The focus of this group of capabilities is the real-time exchange of information, advice, and opinions between experts or officials and people who face a threat (hazard) to their survival, health, or economic or social well-being. The ultimate purpose of this group of capabilities is to ensure everyone at risk is able to make informed decisions for mitigating the effects of the threat (hazard) and to take protective and preventive action.
Discussion
The ECDC logic model presented in this article, with its associated capabilities and capacities, represents a theoretical framework for identifying what to measure in capacity inventories, exercises, critical incident analyses, and other approaches to assessing public health emergency preparedness, not how to measure them. Focusing on a common set of capacities and capabilities for measurement allows for comparisons both over time and between member states, which is important for enhancing learning and sharing results across all approaches and, ultimately, for identifying both strengths and areas for improvement in public health emergency preparedness in the EU. The capabilities in the logic model can be useful for structuring a critical incident analysis that covers all relevant dimensions of preparedness.
This article represents the first step in ECDC's plans to eventually develop and deliver competency-based training programs to assist member states in fulfilling their responsibilities under Decision 1082. As training budgets, time, and personnel backfill resources are all limited, public health officials need an efficient and highly practical educational approach that effectively addresses core readiness competencies. However, competencies are characteristics of individuals who work in the public health emergency preparedness system, whereas capacities and capabilities are system-level characteristics. To bridge this gap, our subsequent work will review the strengths and weaknesses of approaches for assessing countries' capabilities and capacities, as specified in the ECDC logic model, such as drills, simulation exercises, and critical incident analyses.
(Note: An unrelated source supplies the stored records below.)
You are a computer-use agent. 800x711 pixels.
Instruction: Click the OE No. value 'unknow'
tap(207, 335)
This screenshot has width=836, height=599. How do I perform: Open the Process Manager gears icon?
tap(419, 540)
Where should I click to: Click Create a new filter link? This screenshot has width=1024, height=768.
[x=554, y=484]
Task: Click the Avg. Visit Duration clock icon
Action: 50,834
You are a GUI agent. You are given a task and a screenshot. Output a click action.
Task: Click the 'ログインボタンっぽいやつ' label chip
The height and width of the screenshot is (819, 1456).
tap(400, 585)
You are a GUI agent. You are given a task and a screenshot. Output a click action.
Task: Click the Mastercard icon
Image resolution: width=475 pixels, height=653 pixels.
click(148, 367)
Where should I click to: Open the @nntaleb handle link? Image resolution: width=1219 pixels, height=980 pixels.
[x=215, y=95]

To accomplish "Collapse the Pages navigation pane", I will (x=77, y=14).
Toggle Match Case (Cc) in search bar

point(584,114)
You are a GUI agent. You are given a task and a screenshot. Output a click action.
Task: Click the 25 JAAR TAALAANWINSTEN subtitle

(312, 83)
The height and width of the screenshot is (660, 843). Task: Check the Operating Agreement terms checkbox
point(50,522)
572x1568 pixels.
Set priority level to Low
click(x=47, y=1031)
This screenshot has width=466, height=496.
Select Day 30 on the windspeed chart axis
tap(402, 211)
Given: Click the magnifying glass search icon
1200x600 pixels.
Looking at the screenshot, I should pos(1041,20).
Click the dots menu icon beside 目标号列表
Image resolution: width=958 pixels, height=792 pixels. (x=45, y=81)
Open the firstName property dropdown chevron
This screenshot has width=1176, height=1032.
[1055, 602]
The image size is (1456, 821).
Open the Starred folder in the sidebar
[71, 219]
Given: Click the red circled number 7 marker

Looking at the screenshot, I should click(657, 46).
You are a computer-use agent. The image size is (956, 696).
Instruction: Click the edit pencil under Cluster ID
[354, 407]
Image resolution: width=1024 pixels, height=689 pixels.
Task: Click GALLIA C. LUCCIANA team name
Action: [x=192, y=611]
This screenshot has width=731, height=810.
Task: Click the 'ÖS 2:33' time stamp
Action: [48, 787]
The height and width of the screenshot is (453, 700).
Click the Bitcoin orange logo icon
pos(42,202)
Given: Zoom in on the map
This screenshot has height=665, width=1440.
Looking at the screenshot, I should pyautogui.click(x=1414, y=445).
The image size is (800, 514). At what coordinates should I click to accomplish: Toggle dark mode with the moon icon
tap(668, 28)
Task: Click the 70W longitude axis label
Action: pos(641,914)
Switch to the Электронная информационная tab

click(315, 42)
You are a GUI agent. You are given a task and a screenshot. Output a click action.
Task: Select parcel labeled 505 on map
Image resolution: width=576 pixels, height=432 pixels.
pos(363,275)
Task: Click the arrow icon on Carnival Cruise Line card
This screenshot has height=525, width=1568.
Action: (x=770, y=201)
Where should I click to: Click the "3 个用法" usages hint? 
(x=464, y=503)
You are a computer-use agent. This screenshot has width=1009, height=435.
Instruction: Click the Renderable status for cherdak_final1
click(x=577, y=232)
We will then develop detailed competencies and related knowledge, skills, and abilities for specific staff roles and capabilities. In this way, EU member states will be able to identify training needs and ECDC can deliver training where it is most needed.
Footnotes
Acknowledgments
This research was supported by a contract with the European Centre for Disease Prevention and Control (ECDC) as part of its efforts under Decision No. 1082/2013/EU to identify both the strengths and the areas for improvement of public health emergency preparedness in the EU member states. The authors are grateful to Carmen Varela Santos, Judit Takacs, and others from the ECDC staff who facilitated this research and commented on earlier drafts of this paper, and to participants in the December 2014 meeting of the ECDC Preparedness Focal Points, who commented on an earlier draft of the logic model.